LORENZO (pega o iogurte e começa a tomar avidamente) Eu rasguei.

NERO Ficou com vergonha? Por que se envergonhou? Jamais. Veja Picasso. Fazia um quadro por dia.

LORENZO Um jornalista foi até Picasso.

NERO Quando? Olha que ele morreu. Já é um mito. Uma lenda. Está morto.

LORENZO Pergunta a ele: Picasso… (encanta-se)

NERO Continua. Não vai se distrair. Sinto que é importante. Que vai provocar uma guinada na gente.

LORENZO O jornalista pergunta a ele: Picasso…

NERO Picasso?

LORENZO Picasso, qual é a sua melhor obra? (Abaixa as calças. Mostra o membro) Aqui está a minha melhor obra!

NERO É enorme! Esta provoca uma guinada (Abraça-o) Que emoção!

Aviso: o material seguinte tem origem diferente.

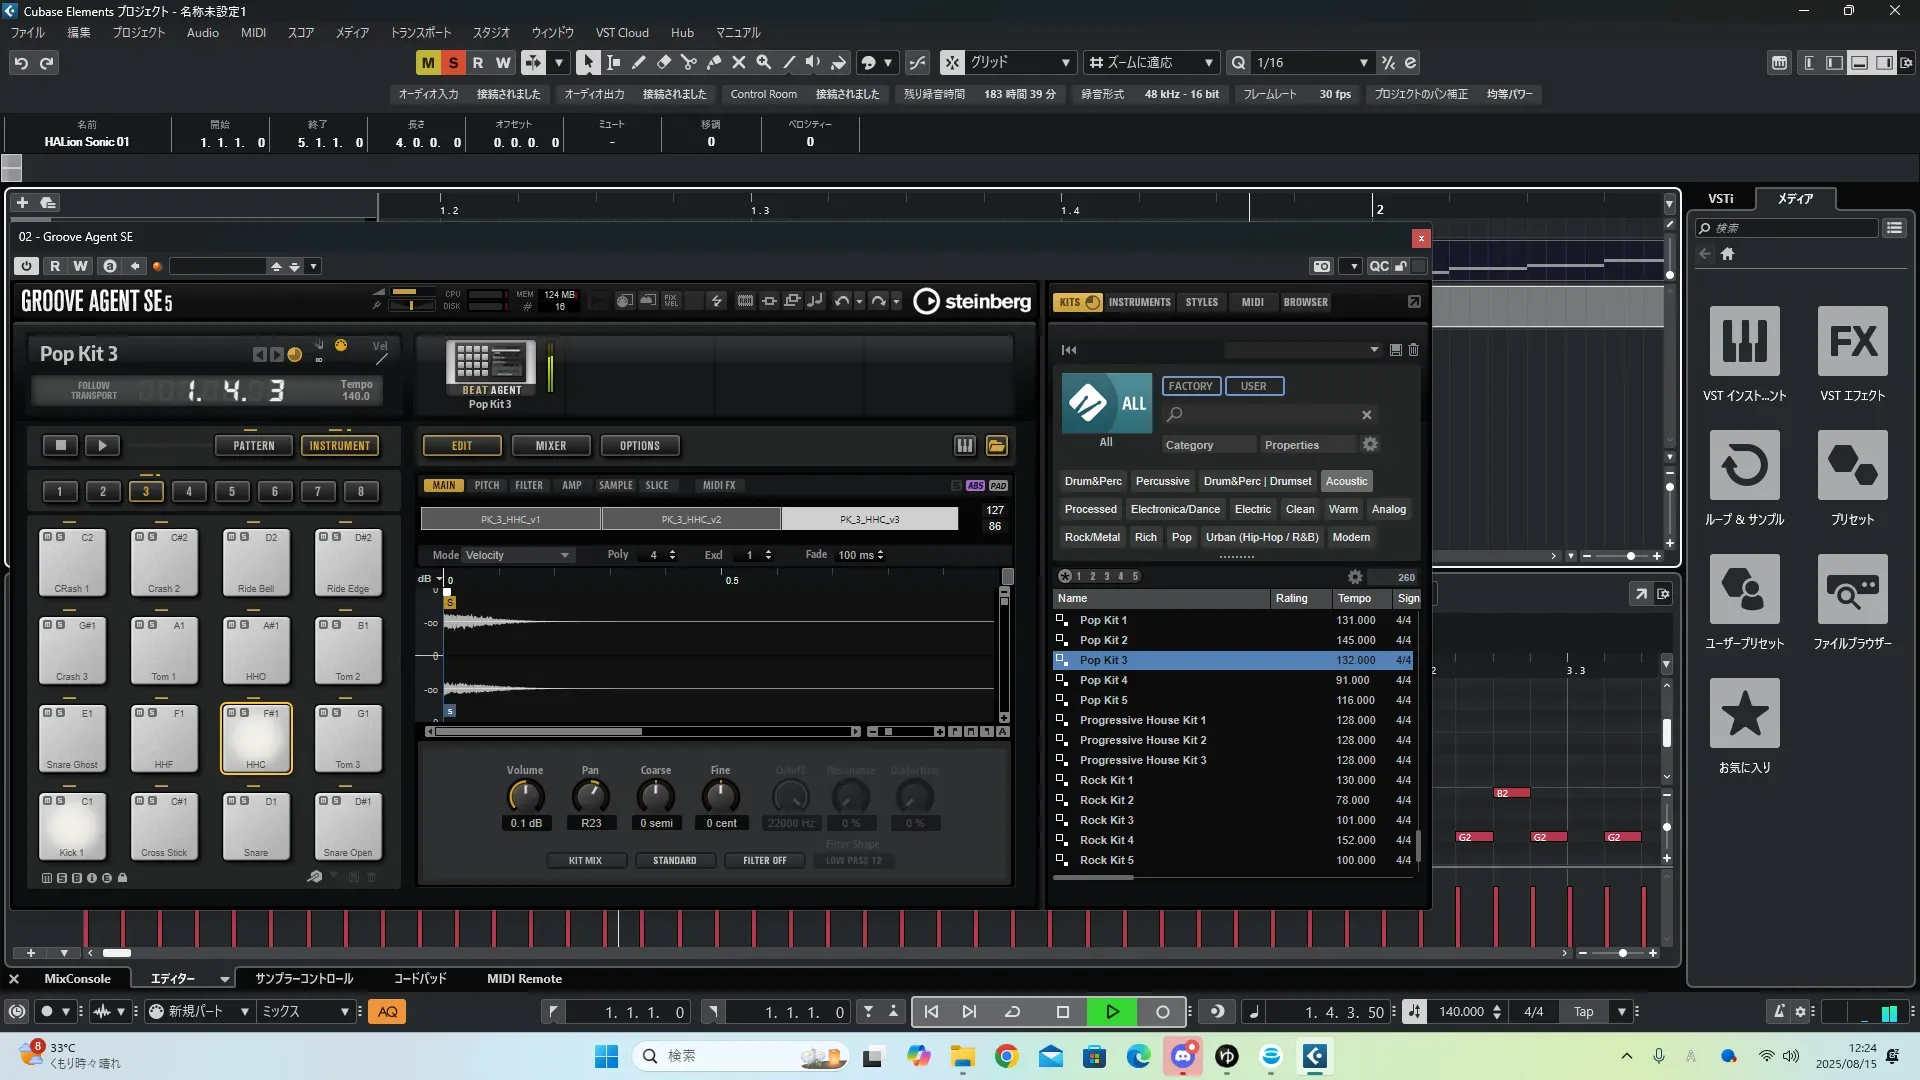1920x1080 pixels.
Task: Select the Eraser tool in toolbar
Action: pyautogui.click(x=664, y=62)
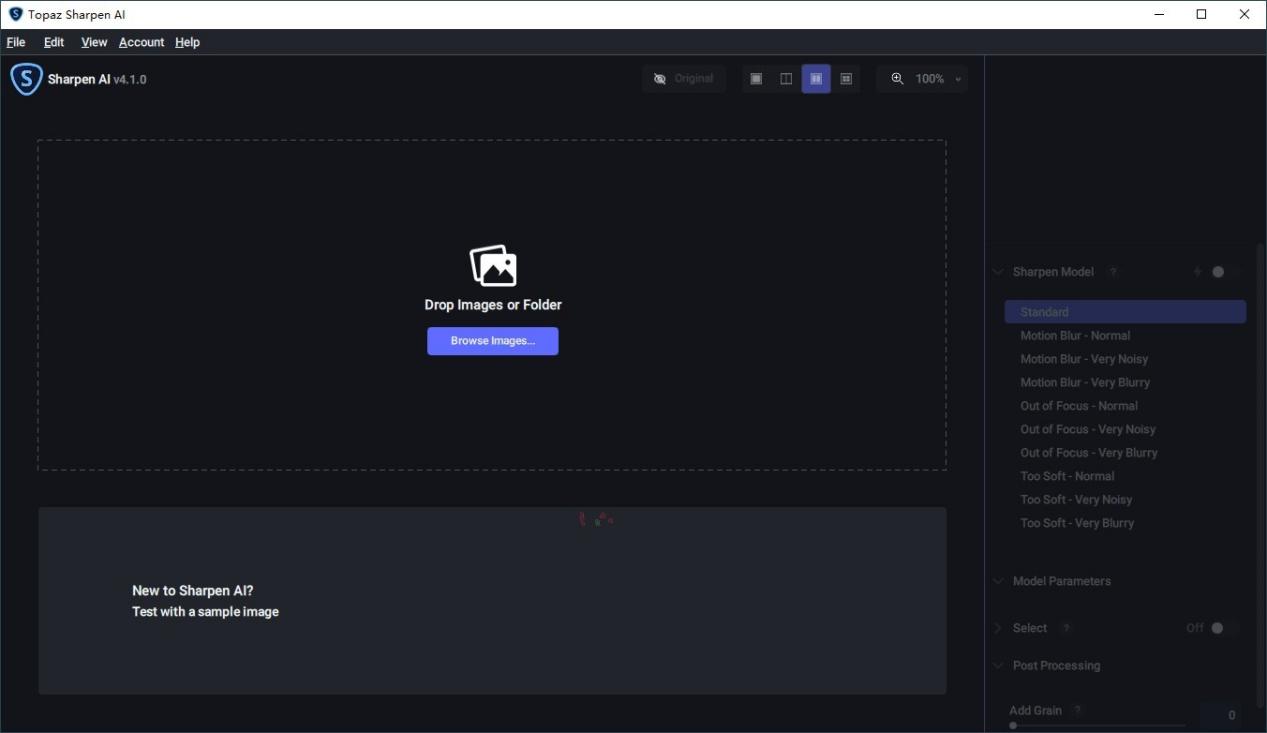Click the magnifier zoom icon
The width and height of the screenshot is (1267, 733).
[897, 79]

Picasso fez obras- primas para se restabelecer. Porque estava deprimido. Por uma noite como essa estava deprimido. Eu acho que estava deprimido! Na manhã seguinte, acordava e chic chic chic sujava a tela, assim, como alguém nervoso, que faz qualquer coisa pra relaxar. Chic, chic, chic e fez obras primas. Eu imagino isso de Picasso. Picasso está pensando nas coisas que viu de noite. E deve ter visto muitas. Mas, no dia seguinte fazer o quê? No dia seguinte não se consegue. Quantos já provaram. Os melhores elementos de todas as gerações tentaram…

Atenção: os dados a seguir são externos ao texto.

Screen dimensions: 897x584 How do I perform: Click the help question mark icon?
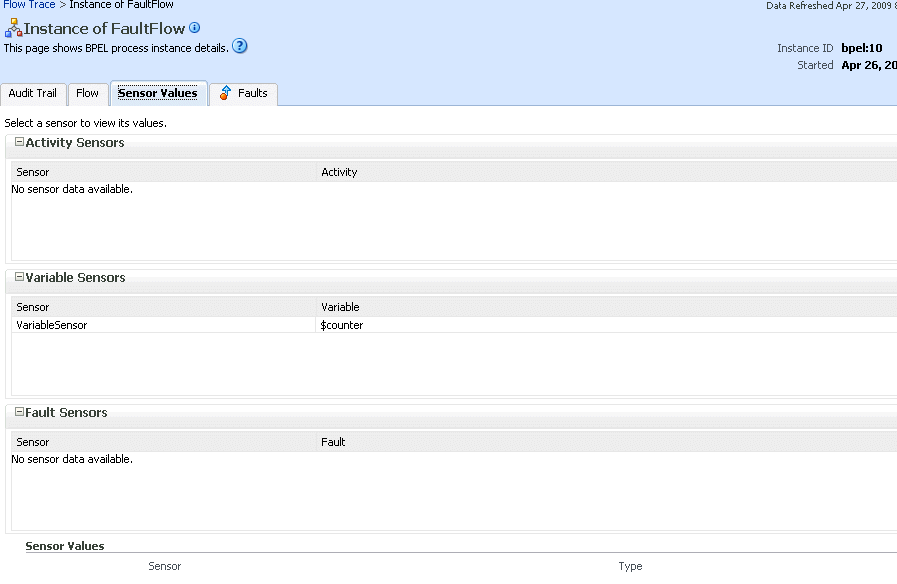pos(239,46)
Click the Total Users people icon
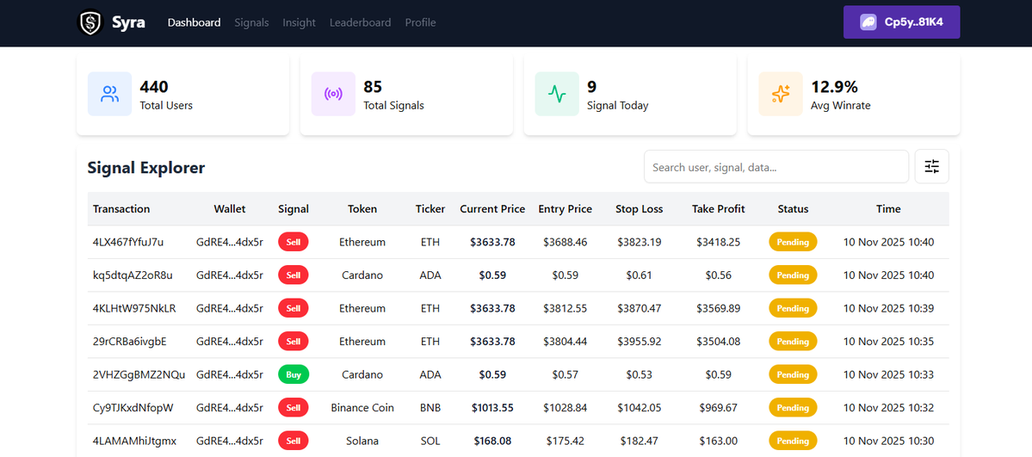This screenshot has width=1032, height=457. pos(110,94)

LORENZO (raspando o fundo do copinho) Estamos no fim.

NERO Temos que resumir. Você chega para uma camareira de sessenta anos, uma mulher do interior, e o que diz a ela?

LORENZO Diga o nome de um artista moderno.

 NERO E ela não diz Stravinsky.

LORENZO Na música do século XIX não existe um verdadeiro gênio universal.

NERO E no cinema? Quem é o primeiro na parada de sucessos do cinema? Charles Spencer Chaplin.

LORENZO Carlitos.

NERO Não, Charles Chaplin. Desde que morreu se juntou ao seu personagem. Mais ou menos como Pato Donald e Walt Disney.

LORENZO Como Hanna & Barbera.

NERO Não. Hanna & Barbera, não.

LORENZO Por quê?

NERO Walt Disney é uma palavra como Coca-Cola, virou um símbolo, um som. Não é mais um homem.

LORENZO É a essência de um desenho animado. É… (se encanta)

NERO O que foi? Não desconcentre. É importante. É capital.

LORENZO Conheço uma anedota do Picasso.

NERO Já havíamos superado isso.

LORENZO Eu era menino e saia pela rua com Gigi, um vizinho de casa.

NERO Jamais voltar atrás.

LORENZO Ele sempre segurava minha mão, talvez tivesse medo que eu fugisse. Gigi era um aposentado que todos os dias lia três jornais e passava o tempo ouvindo as notícias do rádio. Chegamos a uma pracinha. Era uma pracinha toda de pedra, feita com pedras lisas do rio. Tinha um menino muito pequeno, imundo, todo sujo. Estava deitado sobre as pedras e desenhava numa folha de caderno com um lápis. Tinha feito um desenho todo torto, todo desengonçado, com as pernas e os braços em cruz.

E embaixo havia escrito em letra de forma: Picasso. Gigi abaixa, pega a folha.

Olhou e disse: este não é Picasso. É picaretaço![2]

Lorenzo ficou encantado de novo. Silêncio.

NERO (abatido) Quanto tempo ficamos no restaurante de estrada?

LORENZO Talvez tenha sido apenas uma introdução um tanto longa.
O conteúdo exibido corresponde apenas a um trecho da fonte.